Билибин с супругой жили в русском окружении не только в Ла Фавьере, но и в Париже. Их ателье на бульваре Пастера стало не слишком знаменитым, но все же вполне оживленным русским «салоном» Парижа. Здесь бывали русские художники, поэты, писатели, журналисты, эмигрантские общественные деятели. Одним из первых объявился у Билибина его бывший ученик из Рисовальной школы Общества поощрения художеств Иван Мозалевский. После школы Мозалевский посещал мастерскую В. Матэ, занимался книжной графикой, в 1913–1914 гг. участвовал в выставках «Мира искусства», помогал Билибину оформлять оперу «Руслан и Людмила» для театра Народного дома и часто встречался с бывшим учителем, работая в журналах «Аполлон» и «Лукоморье», делая книжные обложки для издательств. До встречи в Париже они с Билибиным не виделись чуть не десять лет. В 1917 г. Мозалевский уехал на Украину, а в 1918 г. развил бурную деятельность в Киеве при правительстве Рады. Он основал собственную художественную мастерскую, женился на своей ученице Валентине Розовой, стал учредителем профессионального совета киевских художников, возглавлял гравировально-художественный отдел Экспедиции заготовления государственных бумаг Рады, разработал проект петлюровских денег, потом основал Художественно-промышленную школу в прелестном городке Каменец-Подольске, где был избран главой губернского школьного правления. Но и в Каменец-Подольске Мозалевский застрял ненадолго. В 1920 г. он эмигрировал, уехал в Вену, оттуда в Берлин, где работал в местном отделении Госиздата РСФСР. Видимо, это и было поворотным пунктом в его биографии: может, тогда он и заработал свой советский паспорт. Из Берлина Мозалевский переехал в Прагу, где преподавал графику в Украинской студии пластических искусств, а в 1926 г. поселился в Париже, где принял советское гражданство, но возвращение на родину, как объяснял эмигрантам советский посол, им «еще надо было заслужить», особенно таким, как Мозалевский, который делал купюры для Рады, или как, скажем, Билибин, который что ни говори, работал у Деникина. Мозалевскому пришлось заслуживать долго (но, в конце концов, и он уехал в Киев, то есть, видимо, заслужил).

#### Задания
(1) Определите, соответствуют ли утверждения (а), (б) и (в) тексту о Билибине и Мозалевском. На каждое ответьте «да» или «нет» и дословно приведите слова текста, которые это решают.
(а) Ателье Билибина в Париже находилось на бульваре Пастера.
(б) Мозалевский эмигрировал в 1918 г.
(в) В Праге Мозалевский преподавал живопись.
(2) Ответьте по тексту о Билибине и Мозалевском:
(а) На ком женился Мозалевский в Киеве?
(б) В каком году Мозалевский поселился в Париже?
(в) Для какого театра Мозалевский помогал Билибину оформлять оперу «Руслан и Людмила»?
(3) Продолжите текст о Билибине и Мозалевском, начиная сразу после его последнего предложения.
Приведённые далее данные являются отдельным материалом и с текстом о Билибине и Мозалевском не связаны.

#### Исходные данные
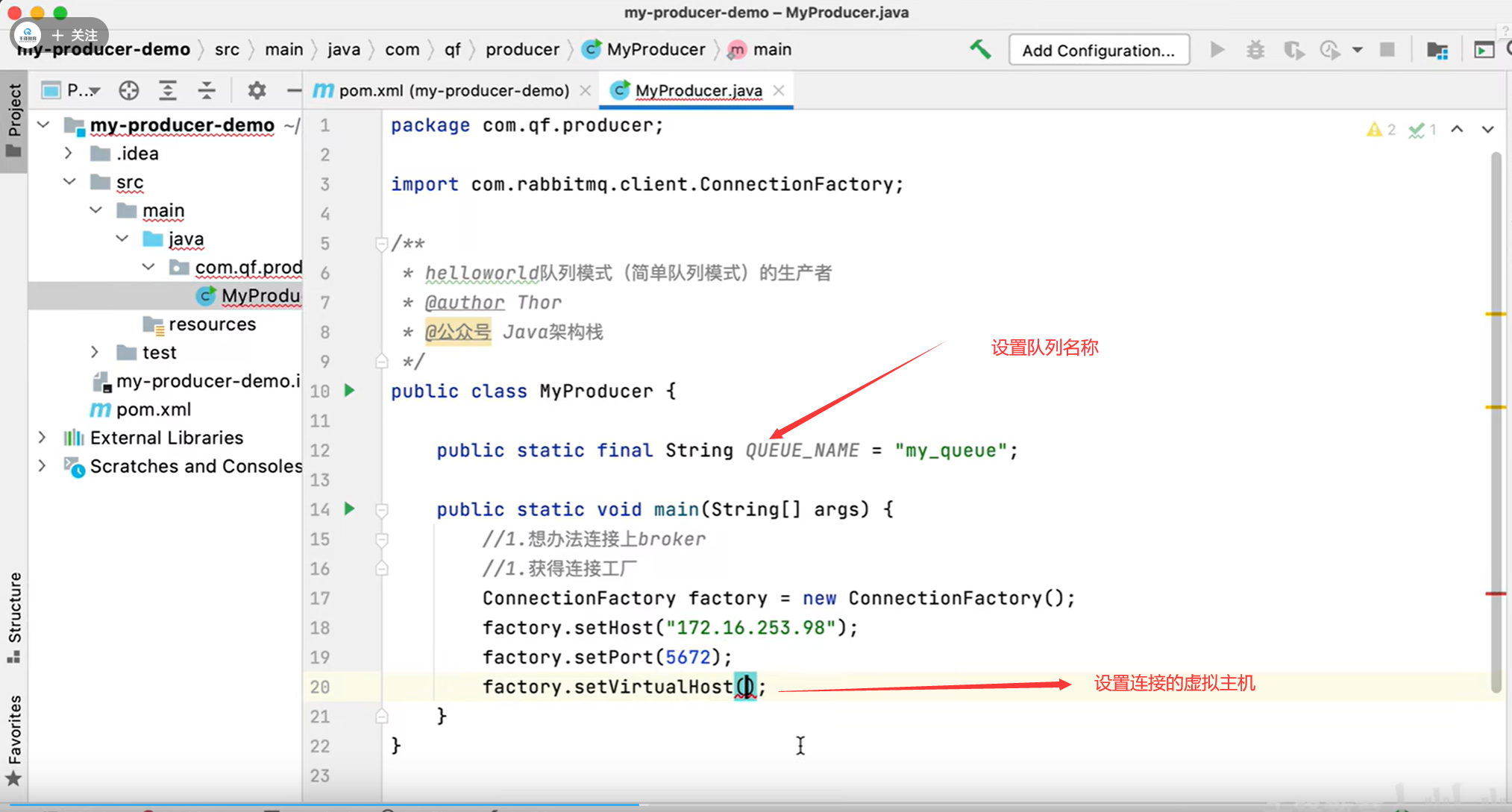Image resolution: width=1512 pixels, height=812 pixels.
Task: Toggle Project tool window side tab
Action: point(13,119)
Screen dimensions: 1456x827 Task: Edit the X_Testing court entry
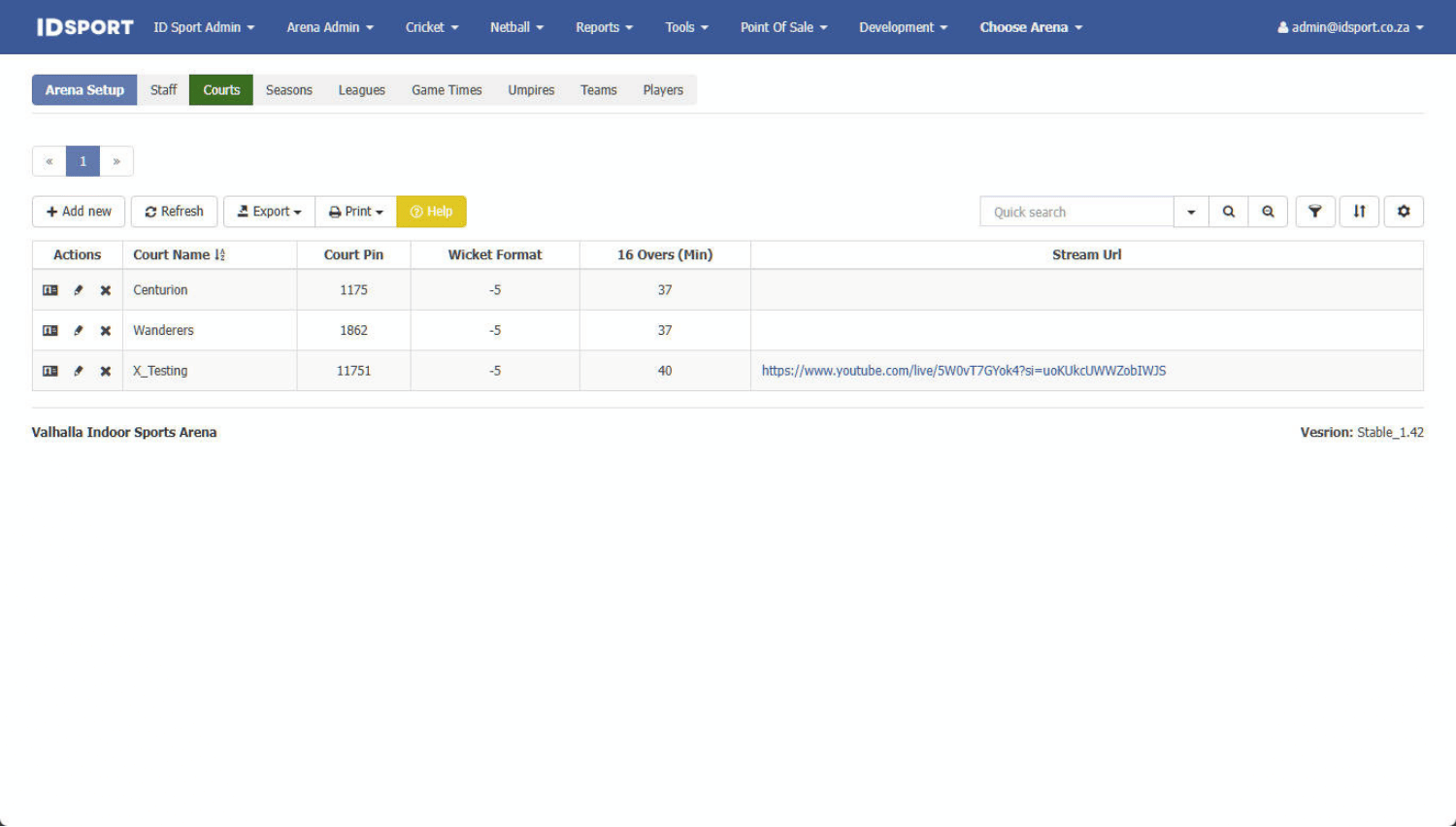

#### Ответы
(1)
(а) Да: «Их ателье на бульваре Пастера стало не слишком знаменитым, но все же вполне оживленным русским «салоном» Парижа».
(б) Нет: «В 1920 г. он эмигрировал».
(в) Нет: «преподавал графику в Украинской студии пластических искусств».

(2)
(а) На своей ученице Валентине Розовой.
(б) В 1926 г.
(в) Для театра Народного дома.

(3)
В Париже Мозалевский входил в Союз украинских граждан, редактировал художественный отдел газеты «Украинские вести», где пропагандировал успехи советского искусства, но работал также и в журнале «Наш Союз», который выпускали агенты НКВД Сергей Эфрон и его дочь, а также в «Парижском вестнике». В общем, был он человек активный и обладал новым своим советским паспортом. Но лишь после войны, в 1947 г., когда таких, как он, с паспортами, стало в Париже больше десяти тыщ, переехал постаревший Мозалевский в Киев, а потом смог поселиться в Крыму, где он внес свой посильный вклад в советское графическое искусство, сотворив плакат «Да здравствует созданный волей народа великий, могучий Советский Союз!» а также праздничный плакат «1 мая — все за мир!» Там же, как сообщает его биограф, он, несмотря на частичную потерю зрения, сумел исполнить пером миниатюрный портрет полководца С. М. Буденного и вырезать гравюру «В. И. Ленин в редакции газеты «Правда». Что еще важнее, Мозалевский оставил воспоминания о парижском «салоне» Билибиных на бульваре Пастера. Судя по его описанию, салон был «возвращенческим» и «просоветским», каких в Париже и его пригородах было в ту пору уже несколько. В таких салонах будущие «возвращенцы» могли встречаться с советскими представителями, имевшими разрешение посещать сборища эмигрантов для выполнения своих служебных задач. Дело в том, что именно в 1925 г. с подачи помощницы тов. Дзержинского и бывшей жены Горького Е. П. Пешковой была начата широкая кампания поддержки большевистской власти и «возвращенчества» среди русских эмигрантов. Случайно или не случайно Билибин переехал в Париж и открыл свой «салон» тоже в 1925 г. Не исключено, что накануне переезда были ему даны какие-нибудь обещания, невыполнение которых вызвало у него разочарование в парижской жизни…

В воспоминаниях И. Мозалевского, написанных им в поздние годы жизни, визит мемуариста на «журфикс» в парижском ателье Билибина описан вполне элегантно. Приведу отрывок из этих воспоминаний:

«У Ивана Яковлевича был приемный день (журфикс) — среда. В одну из первых «сред», посещенных в его мастерской, чуть не разыгрался скандал. Иван Яковлевич, приехав из Египта, стал в центре внимания всей русской эмиграции как народный национальный художник бывшей Российской империи. Поэтому мастерскую его посещали и самые махровые эмигранты, что называется тузы эмигрантского движения. У него можно было встретить всех писателей, журналистов, артистов и художников, причислявших себя к бывшей России, противопоставлявшейся Советской России.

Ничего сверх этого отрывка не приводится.